US and European stocks fell on Tuesday as US-China trade tension and intensified Brexit uncertainty weighed on global markets.
The S&P 500 was down 1.4 per cent in morning trade, giving the benchmark a shot at notching up its fourth move of 1 per cent or more in either direction — or its third 1-plus per cent drop — in the space of six sessions.
The Nasdaq Composite shed 1.4 per cent and the Dow Jones Industrial Average was down 1.2 per cent.
The sell-off came against the backdrop of declining borrowing rates as investors, unnerved by another flare-up in US-China trade tension, sought the relative safety of government debt.
The yield on the benchmark 10-year US Treasury was down 3.9 basis points at 1.5136 per cent and around a one-month low, while that on the policy-sensitive two-year was off 1.4275 per cent.
US-China trade talks are scheduled to resume on Thursday, with analysts remaining dubious on the likelihood of a game-changing outcome. “We see some possibility of a truce, but a comprehensive trade deal remains unlikely,” BlackRock said in a note.
The Trump administration has said it will restrict companies from exporting American-made goods to 28 more Chinese groups, in an announcement that came three days before the visit of Liu He, Beijing’s chief trade negotiator with the US, to Washington.
Mark Haefele, chief investment officer at UBS Global Wealth Management, said he expects “only modest progress” in the talks.
“Given the recent deterioration in economic data, we retain a tactical underweight position in equities while awaiting the result,” he said.
Data released before the Wall Street open showed US core producer prices fell in September by the most in more than four years, giving the Federal Reserve more flexibility on monetary policy at its late October meeting.
In Europe, the broad Stoxx 600 benchmark and Germany’s Dax were each down 0.9 per cent, while France’s Cac 40 shed 0.9 per cent.

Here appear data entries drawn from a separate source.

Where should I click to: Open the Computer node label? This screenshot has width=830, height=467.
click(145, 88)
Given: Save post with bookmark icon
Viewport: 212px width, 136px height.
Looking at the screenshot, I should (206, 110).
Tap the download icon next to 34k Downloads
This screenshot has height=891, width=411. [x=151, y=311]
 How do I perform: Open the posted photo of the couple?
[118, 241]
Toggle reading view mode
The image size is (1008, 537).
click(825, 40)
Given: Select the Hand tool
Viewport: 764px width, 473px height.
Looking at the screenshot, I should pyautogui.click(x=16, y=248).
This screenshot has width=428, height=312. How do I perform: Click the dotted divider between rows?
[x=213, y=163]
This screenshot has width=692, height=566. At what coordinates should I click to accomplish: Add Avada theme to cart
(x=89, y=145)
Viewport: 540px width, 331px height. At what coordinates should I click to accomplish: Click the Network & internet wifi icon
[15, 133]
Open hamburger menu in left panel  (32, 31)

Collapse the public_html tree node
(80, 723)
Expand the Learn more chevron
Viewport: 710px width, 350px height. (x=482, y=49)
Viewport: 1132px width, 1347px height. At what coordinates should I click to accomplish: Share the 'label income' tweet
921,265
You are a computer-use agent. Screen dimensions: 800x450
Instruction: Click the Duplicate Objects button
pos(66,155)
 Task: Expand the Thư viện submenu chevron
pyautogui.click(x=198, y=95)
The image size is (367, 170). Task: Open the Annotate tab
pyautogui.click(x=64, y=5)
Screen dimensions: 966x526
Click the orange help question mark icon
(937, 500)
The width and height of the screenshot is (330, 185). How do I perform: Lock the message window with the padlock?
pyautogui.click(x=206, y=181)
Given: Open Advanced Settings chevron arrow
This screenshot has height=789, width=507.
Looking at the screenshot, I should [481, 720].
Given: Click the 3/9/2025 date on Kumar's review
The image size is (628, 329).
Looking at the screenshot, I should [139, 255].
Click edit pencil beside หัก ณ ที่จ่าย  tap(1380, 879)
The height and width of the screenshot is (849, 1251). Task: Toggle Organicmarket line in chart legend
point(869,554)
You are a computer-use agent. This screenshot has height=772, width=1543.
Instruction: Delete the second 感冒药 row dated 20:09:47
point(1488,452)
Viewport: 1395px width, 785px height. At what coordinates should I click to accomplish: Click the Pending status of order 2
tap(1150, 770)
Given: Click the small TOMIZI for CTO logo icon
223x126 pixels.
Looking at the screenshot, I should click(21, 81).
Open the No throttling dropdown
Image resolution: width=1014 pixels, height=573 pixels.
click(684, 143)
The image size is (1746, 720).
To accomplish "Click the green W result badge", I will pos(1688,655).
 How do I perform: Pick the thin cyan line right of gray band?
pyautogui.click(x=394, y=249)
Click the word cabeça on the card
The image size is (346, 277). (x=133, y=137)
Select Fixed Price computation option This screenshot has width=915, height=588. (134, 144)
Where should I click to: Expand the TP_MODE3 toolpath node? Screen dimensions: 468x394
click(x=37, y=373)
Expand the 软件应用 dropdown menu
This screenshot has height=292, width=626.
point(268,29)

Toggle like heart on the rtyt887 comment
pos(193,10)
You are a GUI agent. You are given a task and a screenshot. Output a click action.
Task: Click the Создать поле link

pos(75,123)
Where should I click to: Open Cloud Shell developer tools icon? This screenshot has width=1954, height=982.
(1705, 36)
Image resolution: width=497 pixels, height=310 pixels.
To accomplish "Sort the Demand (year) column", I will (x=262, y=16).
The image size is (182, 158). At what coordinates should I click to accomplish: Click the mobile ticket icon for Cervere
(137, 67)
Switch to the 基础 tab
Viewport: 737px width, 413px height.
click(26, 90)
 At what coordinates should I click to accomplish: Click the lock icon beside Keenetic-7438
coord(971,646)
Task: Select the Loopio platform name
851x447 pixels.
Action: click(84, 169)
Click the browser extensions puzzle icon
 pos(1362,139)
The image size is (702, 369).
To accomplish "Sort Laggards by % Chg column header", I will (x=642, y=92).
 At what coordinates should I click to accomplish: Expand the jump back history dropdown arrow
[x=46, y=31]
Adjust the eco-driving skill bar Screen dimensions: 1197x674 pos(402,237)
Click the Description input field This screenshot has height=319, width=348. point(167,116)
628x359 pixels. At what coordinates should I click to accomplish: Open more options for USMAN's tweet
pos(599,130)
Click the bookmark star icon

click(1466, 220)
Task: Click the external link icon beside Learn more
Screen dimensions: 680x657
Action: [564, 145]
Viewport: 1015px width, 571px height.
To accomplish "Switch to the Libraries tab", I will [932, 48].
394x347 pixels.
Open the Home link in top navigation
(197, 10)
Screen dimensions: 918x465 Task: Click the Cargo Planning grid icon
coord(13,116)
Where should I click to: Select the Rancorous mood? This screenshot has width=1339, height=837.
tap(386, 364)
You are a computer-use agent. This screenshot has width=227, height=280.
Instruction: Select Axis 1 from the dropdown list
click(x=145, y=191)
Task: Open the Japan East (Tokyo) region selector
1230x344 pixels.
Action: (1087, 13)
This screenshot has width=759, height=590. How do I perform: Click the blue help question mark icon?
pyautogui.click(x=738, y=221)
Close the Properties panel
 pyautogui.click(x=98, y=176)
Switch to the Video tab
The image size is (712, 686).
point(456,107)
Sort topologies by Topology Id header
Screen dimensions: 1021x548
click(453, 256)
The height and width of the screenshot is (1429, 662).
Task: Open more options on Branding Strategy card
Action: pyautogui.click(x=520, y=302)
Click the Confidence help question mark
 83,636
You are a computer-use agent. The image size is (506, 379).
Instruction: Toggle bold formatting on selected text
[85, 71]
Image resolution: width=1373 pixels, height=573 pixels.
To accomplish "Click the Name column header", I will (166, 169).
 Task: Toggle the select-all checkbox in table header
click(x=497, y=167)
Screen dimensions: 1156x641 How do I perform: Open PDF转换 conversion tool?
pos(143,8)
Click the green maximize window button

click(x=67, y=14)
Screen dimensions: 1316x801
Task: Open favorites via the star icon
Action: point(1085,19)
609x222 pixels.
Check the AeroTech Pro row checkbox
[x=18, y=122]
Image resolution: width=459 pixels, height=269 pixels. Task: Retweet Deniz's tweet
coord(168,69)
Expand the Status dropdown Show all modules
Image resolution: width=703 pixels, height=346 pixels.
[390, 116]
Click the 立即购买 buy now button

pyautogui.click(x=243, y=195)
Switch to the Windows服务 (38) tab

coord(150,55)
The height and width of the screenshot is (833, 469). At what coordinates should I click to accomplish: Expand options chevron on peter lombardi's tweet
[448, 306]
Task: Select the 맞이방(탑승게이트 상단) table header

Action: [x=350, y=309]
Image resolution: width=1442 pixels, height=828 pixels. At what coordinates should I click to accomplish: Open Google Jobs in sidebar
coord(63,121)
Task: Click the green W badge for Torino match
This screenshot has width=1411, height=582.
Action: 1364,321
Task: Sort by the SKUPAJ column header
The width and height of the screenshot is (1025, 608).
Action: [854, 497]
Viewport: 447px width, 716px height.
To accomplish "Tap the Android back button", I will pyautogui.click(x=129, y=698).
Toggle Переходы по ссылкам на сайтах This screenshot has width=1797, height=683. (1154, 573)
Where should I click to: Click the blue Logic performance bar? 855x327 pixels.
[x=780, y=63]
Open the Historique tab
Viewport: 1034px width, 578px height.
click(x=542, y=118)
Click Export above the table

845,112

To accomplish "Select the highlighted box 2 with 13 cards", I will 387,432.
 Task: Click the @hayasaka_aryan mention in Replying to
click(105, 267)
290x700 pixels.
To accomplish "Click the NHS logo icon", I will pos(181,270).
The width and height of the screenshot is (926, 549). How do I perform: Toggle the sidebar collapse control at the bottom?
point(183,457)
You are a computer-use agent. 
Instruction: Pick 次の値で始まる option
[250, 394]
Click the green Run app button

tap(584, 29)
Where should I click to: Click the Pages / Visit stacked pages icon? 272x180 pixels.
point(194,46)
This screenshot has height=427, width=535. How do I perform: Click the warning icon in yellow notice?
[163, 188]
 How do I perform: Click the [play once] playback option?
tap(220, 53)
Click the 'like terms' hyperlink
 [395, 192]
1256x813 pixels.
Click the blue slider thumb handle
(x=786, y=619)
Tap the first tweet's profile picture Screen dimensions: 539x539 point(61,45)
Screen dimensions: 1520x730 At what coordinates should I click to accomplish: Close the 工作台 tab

The UK’s FTSE 100 was down a relatively milder 0.4 per cent.
Sterling weakened 0.6 per cent against the euro, hovering just off the threshold of 90p per €1, or €1.1143 per £1, as hopes of a Brexit deal at next week’s EU summit fizzled. Boris Johnson’s allies admitted on Tuesday that any hopes the UK will strike a deal with Brussels at the meeting were effectively dead.
Asian markets rallied. China’s CSI 300 was up 0.6 per cent on its return following a week’s holiday. In Hong Kong, the Hang Seng index was also 0.3 per cent higher, rising from a five-week low despite four days of often violent protests after the city’s chief executive invoked a colonial era emergency law to ban demonstrators from wearing face masks.
South Korea’s Kospi rose 1.2 per cent, and technology shares outperformed across Asia, after Samsung’s third-quarter results beat forecasts.
The Turkish lira remained under pressure after US President Donald Trump threatened to “obliterate” Turkey’s economy if the country launched any operation in Syria that he considered to be “off limits”. The currency was hovering at its weakest in more than a month at TL5.81 against the US dollar.